EL&P: Has there been more difficulty in gaining or maintaining transmission access in the last year or so?
Nipper: I’m not so sure that there has been an increase in problems of access per se. There continue to be access problems in various parts of the country and in more localized circumstances. I don’t want to minimize this issue—frankly, there’s still some discrimination toward transmission access that occurs. However, a larger problem is generally the lack of adequate transmission capacity and the bottlenecks that occur in various places. So, it’s access, but not because access necessarily is being denied. There’s isn’t enough room for everybody.
Members are also experiencing higher transmission service charges as a result, both in terms of the tariff for service and the congestion charges, locational marginal pricing fees, and that sort of thing has presented a type of double whammy in the sense that in a lot of areas there is less ability to get on the transmission system because of contrain and it costs more when you get on.

EL&P: If the Public Utility Holding Company Act is repealed, what disadvantages or advantages might that bring to public power?

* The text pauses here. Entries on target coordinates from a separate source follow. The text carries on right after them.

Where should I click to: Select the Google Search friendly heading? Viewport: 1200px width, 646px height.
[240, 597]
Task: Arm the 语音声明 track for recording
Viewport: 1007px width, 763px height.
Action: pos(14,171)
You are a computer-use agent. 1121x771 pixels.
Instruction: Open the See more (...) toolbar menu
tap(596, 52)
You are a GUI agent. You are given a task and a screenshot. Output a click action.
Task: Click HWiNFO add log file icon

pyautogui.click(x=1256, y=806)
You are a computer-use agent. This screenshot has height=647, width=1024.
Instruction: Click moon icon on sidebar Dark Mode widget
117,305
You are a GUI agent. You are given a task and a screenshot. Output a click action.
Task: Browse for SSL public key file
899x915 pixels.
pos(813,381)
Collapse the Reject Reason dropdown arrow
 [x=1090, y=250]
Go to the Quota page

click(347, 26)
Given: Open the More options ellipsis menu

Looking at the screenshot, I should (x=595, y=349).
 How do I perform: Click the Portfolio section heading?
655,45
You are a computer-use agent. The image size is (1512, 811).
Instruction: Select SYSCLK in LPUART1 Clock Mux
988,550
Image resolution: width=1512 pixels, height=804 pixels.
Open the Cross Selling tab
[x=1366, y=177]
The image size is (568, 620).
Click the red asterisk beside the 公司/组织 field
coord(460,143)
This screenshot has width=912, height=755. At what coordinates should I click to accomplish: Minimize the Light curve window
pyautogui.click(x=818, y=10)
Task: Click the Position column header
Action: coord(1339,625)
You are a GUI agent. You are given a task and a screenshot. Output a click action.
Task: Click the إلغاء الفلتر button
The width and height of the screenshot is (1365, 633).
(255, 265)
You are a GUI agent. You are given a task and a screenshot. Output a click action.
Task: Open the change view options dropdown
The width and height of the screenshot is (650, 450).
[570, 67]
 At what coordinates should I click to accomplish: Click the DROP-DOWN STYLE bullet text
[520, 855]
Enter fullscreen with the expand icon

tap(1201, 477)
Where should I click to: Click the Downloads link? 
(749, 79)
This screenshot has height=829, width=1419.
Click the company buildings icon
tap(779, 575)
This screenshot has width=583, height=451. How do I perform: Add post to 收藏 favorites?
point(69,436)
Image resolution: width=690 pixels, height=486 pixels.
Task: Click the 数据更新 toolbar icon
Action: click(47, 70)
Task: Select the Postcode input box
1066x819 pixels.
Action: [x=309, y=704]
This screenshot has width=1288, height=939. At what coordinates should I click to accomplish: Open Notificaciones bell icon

Nipper: It’s difficult to see any advantages. I think it’s all downside for not only public power systems, but for consumers in general, unless there are some offsets provided. That has been our position in the legislation over the last few years. In the first instance, we don’t think repeal of the Holding Company Act is a good idea. If the act is going to be repealed, it needs to be accompanied by other provisions that offset the harm to consumers and shore up the FERC’s ability to review mergers and acquisitions. We are concerned that repeal will result in a new wave of consolidation within the industry. We’ve seen a lot that over the last decade or so. Often times that consolidation has negative effects on our members because it does allow greater concentration of generation and transmission resources in a region under a single entity, which doesn’t always result in market abuse, but it certainly results in the potential for increased market power and that potential for abuse must be mitigated or guarded against by strengthening the criteria and rigor under which FERC reviews mergers. We don’t think that the way the repeal is proposed adequately allows regulators everything they need to monitor those entities and their behavior. The transfer of regulatory authority, for example, in the provisions that are pending in the bill from the FERC to the states doesn’t allow for complete transfer of authority. The provisions talk about access to books and records but only with limiting criteria related to financial issues, as opposed to other operational issues that might be important for regulators to look at. We worry about the sheer ability of state public utility commissions to handle the workload with their limited staff resources. We also worry about their legal ability to follow the money. When there are multi-state holding companies and those regulators have authority in a single state, it becomes more difficult to track transactions across state lines, particularly when a state has a subsidiary, but the corporate offices are elsewhere.

EL&P: There seems to be a growing interest in the municipal power model. Have you noted an increase in such initiatives in the U.S.?
Nipper: There has been a renewed interest in establishing public power systems as a result of the western debacle and the price volatility around the country. Cities have increasingly taken a look at the public power option, and there have been a number of newly created public power systems created in the wake of the volatility that we’ve seen over the last three or four years as well as some new approaches.
For example in California, customers of the investor-owned utilities were looking over at their public power neighbors, wondering why their prices didn’t rise. That has resulted in two or three cities forming new municipals. These are fast-growing communities where they’ve been able to make it work financially by establishing new public power systems that serve only newly developing areas within the city.